Adam nodded, keeping an eye on the compass as he hurried down the corridor. The door wasn’t locked, but he pressed a magic-detecting tile against the wood and cursed under his breath as it vibrated urgently. The compass insisted Lilith was inside ... he hoped it meant she was really inside, not on the other side of a far wall, as he pulled another tile from his belt and slapped it against the door. The tile glowed and exploded, dispelling the charm and knocking the door off its hinges. Adam motioned for Taffy to stay back and inched through the door. It looked more like a nice sitting room, if rather lacking in furniture, than a prison cell.
His heart caught in his throat. Lilith was sitting in front of him, wearing a simple yellow shift that fell to her knees. Her hair fell around her face, cascading around her neckline and spilling down to her breasts. The memory of what they’d done together distracted him, for a second, as Lilith’s hand moved into a casting pose. If her face hadn’t twisted, he’d have had no warning at all.

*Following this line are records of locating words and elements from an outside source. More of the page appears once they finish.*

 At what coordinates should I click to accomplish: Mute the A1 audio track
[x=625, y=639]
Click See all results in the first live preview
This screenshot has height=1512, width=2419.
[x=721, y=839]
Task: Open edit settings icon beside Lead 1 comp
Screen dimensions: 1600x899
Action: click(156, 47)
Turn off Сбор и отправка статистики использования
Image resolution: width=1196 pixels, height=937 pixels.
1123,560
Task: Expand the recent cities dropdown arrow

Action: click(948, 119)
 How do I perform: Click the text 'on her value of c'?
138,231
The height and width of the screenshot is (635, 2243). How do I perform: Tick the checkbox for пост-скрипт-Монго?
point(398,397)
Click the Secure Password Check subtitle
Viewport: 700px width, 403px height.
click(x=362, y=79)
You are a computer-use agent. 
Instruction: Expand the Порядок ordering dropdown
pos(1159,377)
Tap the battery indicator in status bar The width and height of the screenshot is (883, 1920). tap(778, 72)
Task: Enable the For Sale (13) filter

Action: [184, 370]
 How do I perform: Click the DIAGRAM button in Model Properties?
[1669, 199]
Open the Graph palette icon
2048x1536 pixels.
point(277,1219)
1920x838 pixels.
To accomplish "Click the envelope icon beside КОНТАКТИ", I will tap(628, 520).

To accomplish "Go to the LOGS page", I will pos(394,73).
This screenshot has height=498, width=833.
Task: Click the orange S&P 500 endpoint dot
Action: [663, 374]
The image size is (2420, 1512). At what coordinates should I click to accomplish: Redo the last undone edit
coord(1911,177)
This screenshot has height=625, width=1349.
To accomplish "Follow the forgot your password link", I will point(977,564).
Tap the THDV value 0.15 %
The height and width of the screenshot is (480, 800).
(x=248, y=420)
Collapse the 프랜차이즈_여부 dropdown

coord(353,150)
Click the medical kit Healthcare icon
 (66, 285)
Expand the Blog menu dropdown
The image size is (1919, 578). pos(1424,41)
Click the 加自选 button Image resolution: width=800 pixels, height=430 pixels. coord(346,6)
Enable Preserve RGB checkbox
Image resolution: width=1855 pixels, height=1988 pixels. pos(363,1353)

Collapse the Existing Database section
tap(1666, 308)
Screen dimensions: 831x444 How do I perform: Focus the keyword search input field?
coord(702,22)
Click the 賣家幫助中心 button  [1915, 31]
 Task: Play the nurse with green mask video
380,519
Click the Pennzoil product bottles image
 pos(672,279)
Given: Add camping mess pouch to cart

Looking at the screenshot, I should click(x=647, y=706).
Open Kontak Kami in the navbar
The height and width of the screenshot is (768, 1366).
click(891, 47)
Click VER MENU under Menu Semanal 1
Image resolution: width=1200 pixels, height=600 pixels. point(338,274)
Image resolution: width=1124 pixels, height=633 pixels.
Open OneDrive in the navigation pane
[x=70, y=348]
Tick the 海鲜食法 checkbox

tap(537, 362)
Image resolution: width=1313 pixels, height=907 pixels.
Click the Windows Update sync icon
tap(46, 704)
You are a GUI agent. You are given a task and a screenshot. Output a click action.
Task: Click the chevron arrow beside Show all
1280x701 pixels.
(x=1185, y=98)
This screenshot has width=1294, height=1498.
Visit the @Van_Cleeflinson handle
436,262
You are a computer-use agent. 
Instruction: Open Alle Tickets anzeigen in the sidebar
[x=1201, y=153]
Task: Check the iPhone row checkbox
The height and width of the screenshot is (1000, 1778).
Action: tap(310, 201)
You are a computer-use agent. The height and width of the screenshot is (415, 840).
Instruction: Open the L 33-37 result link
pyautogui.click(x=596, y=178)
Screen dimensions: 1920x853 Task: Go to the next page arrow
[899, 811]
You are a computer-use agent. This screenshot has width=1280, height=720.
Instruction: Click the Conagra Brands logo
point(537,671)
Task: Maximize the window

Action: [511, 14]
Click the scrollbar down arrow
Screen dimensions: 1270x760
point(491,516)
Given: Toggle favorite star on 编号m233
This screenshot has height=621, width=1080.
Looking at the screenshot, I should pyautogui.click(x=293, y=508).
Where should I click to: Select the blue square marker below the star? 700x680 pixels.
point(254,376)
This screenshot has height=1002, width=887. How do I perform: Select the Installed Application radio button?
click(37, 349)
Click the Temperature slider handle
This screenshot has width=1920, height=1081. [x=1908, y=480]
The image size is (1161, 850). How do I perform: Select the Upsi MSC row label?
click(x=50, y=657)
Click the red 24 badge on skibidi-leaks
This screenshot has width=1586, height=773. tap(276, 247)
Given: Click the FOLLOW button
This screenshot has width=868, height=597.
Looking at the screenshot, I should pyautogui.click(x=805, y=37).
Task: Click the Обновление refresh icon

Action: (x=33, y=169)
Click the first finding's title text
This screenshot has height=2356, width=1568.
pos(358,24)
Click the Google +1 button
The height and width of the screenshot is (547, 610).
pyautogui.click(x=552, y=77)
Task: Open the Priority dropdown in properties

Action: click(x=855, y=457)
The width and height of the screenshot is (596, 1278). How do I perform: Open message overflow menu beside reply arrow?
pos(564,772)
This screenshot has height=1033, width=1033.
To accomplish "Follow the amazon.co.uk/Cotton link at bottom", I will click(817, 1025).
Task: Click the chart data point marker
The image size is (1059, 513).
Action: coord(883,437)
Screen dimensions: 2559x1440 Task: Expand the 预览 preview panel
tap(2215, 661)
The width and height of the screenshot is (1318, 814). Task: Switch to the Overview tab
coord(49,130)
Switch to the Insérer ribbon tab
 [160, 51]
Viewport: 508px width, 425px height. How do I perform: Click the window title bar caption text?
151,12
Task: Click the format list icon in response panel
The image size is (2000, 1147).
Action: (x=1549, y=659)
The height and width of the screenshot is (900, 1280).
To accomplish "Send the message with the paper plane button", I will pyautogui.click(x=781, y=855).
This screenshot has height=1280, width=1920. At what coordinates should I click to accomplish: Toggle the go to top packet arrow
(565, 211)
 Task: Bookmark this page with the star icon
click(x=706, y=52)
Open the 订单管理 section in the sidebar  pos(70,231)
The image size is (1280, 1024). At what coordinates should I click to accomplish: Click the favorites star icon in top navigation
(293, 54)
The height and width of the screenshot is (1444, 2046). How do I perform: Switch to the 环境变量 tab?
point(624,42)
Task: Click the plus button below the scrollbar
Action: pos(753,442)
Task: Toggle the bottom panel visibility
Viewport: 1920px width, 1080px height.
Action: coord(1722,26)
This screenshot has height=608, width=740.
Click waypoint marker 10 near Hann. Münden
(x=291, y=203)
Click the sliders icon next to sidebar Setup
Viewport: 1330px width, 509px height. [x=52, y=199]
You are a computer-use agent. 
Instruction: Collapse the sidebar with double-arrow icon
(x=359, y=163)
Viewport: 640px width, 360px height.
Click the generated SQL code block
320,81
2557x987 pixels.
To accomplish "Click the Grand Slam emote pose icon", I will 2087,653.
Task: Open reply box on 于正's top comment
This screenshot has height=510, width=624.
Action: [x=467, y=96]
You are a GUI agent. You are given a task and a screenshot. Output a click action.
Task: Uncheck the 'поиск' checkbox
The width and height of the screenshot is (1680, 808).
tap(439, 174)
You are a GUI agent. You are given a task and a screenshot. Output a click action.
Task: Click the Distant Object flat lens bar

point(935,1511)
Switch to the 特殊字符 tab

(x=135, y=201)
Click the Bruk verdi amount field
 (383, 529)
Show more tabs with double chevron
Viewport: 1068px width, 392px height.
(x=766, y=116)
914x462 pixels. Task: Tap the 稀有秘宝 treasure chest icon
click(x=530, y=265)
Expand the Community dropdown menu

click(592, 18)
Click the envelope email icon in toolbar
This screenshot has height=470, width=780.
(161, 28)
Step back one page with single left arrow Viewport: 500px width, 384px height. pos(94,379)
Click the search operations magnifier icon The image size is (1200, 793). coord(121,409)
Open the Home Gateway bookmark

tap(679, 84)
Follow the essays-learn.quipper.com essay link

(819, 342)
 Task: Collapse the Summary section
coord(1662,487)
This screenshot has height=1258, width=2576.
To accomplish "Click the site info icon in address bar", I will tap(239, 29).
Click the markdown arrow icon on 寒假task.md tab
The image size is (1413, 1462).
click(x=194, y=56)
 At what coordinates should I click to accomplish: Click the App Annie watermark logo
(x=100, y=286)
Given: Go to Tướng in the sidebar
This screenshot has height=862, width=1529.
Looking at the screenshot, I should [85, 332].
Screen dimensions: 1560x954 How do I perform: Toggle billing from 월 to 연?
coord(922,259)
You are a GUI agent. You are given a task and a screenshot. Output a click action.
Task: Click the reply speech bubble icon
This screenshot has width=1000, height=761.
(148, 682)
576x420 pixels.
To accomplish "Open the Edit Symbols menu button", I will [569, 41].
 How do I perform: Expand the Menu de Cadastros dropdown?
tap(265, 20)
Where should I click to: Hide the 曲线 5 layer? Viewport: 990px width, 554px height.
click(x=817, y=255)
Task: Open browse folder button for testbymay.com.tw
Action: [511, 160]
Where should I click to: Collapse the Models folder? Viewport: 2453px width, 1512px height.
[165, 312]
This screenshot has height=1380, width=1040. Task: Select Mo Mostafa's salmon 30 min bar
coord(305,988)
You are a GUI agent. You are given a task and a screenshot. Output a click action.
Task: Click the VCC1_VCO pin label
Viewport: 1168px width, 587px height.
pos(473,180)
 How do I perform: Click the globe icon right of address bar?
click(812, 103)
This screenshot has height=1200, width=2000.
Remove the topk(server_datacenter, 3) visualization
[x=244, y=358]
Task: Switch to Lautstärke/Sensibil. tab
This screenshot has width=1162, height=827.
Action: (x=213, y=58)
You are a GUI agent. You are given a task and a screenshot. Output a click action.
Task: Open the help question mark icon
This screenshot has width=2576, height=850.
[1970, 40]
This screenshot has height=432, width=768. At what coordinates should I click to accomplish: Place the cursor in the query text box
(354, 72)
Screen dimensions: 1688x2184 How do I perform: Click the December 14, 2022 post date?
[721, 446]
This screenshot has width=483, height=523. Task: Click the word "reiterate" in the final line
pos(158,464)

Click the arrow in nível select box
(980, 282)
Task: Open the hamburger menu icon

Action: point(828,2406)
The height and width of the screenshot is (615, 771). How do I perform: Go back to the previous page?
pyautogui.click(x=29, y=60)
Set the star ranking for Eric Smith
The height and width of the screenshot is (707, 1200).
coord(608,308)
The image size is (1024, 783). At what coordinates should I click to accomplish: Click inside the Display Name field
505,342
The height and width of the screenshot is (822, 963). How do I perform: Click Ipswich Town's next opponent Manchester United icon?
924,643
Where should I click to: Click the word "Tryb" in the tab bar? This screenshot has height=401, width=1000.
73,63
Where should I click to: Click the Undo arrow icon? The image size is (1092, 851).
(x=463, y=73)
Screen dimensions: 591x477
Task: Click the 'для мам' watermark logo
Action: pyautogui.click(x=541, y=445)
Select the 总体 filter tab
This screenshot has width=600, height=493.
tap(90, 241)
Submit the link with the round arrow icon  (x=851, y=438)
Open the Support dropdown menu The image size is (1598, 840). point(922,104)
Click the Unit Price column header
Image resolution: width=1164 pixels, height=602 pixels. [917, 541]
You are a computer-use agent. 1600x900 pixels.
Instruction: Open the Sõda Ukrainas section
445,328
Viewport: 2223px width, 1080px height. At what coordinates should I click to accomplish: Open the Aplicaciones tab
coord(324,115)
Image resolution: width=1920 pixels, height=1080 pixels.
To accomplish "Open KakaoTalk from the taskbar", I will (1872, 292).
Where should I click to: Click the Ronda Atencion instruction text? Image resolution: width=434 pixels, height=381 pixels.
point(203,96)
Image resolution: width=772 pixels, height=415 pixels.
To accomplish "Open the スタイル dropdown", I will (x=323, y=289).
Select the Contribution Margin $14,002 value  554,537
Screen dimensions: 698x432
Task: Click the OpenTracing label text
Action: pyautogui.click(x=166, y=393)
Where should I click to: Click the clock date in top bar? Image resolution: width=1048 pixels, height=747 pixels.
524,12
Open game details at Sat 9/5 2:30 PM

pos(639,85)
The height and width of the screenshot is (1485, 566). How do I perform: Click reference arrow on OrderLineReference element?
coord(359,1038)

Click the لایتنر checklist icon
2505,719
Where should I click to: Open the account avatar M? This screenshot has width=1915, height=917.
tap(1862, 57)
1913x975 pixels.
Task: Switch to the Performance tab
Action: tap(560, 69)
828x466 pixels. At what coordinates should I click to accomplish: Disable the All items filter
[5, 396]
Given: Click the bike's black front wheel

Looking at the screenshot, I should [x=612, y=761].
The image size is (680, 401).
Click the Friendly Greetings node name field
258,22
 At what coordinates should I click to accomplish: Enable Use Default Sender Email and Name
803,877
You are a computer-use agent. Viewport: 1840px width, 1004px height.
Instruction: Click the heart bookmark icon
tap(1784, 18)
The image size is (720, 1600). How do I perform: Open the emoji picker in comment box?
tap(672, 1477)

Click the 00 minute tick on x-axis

Magic darted from her hand. Adam jumped aside as the charm shot past. His mind skipped a beat. Lilith was attacking him? She hadn’t done that, not really, since ... he heard Taffy swear behind him as Lilith rose to her feet, her body moving so oddly that, for a moment, Adam thought she was being manipulated like a puppet. Her hair spilled out around her as she raised her hand again, her movements slow and jerky and so very unlike her. And her face ...
Adam’s blood ran cold as her hair fell back, revealing the collar. Horror ran through him. He’d seen the orcs, but this ... he nearly froze, helplessly, as he realised someone had used spell circuits to make the collar. They’d used his techniques! Rage burned through his mind, followed by fear. Lilith was fighting from the inside, trying desperately to regain control of her body – she had to be, or he’d have been cursed by now – and yet she was doomed. Her eyes were dim and tired and ... he ducked a curse that really should have hit him, that would have hit him if her hand hadn’t jerked at the very last moment. His grip tightened on his pistol, before he put it aside. What could he do with it? Shoot her?